■ Your goal
Quote the items word for word, starting at the line containing "Given: Click the Заполнение section title" and ending with the last line of the items.

### Extracted entries

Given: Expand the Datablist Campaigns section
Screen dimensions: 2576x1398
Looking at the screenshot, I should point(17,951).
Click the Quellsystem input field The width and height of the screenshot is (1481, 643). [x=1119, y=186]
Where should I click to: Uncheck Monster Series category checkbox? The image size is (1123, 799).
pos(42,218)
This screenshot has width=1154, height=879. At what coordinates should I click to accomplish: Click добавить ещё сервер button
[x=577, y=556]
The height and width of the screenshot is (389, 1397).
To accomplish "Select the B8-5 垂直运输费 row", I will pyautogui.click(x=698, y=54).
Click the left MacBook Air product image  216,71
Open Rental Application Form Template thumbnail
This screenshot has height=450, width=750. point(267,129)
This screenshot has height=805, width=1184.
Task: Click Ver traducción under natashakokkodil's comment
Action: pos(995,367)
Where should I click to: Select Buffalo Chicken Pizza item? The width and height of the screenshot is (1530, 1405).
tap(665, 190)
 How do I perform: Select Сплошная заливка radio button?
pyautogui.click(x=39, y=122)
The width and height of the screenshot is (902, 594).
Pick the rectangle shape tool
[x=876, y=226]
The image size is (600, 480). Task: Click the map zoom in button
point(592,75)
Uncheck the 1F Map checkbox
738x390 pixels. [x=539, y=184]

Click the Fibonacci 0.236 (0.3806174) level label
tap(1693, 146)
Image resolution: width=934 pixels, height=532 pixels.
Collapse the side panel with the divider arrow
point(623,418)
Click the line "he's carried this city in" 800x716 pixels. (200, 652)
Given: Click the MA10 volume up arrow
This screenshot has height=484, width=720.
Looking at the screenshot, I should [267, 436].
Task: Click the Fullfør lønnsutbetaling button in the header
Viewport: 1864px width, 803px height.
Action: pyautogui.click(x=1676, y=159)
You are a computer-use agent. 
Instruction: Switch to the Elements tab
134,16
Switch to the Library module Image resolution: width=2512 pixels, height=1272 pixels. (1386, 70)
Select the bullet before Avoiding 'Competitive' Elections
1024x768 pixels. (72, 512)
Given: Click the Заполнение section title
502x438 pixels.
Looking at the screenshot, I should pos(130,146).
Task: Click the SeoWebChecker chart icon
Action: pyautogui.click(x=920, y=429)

######

■ Completed task
Given: Click the Заполнение section title
502x438 pixels.
Looking at the screenshot, I should pos(130,146).
Task: Click the SeoWebChecker chart icon
Action: pyautogui.click(x=920, y=429)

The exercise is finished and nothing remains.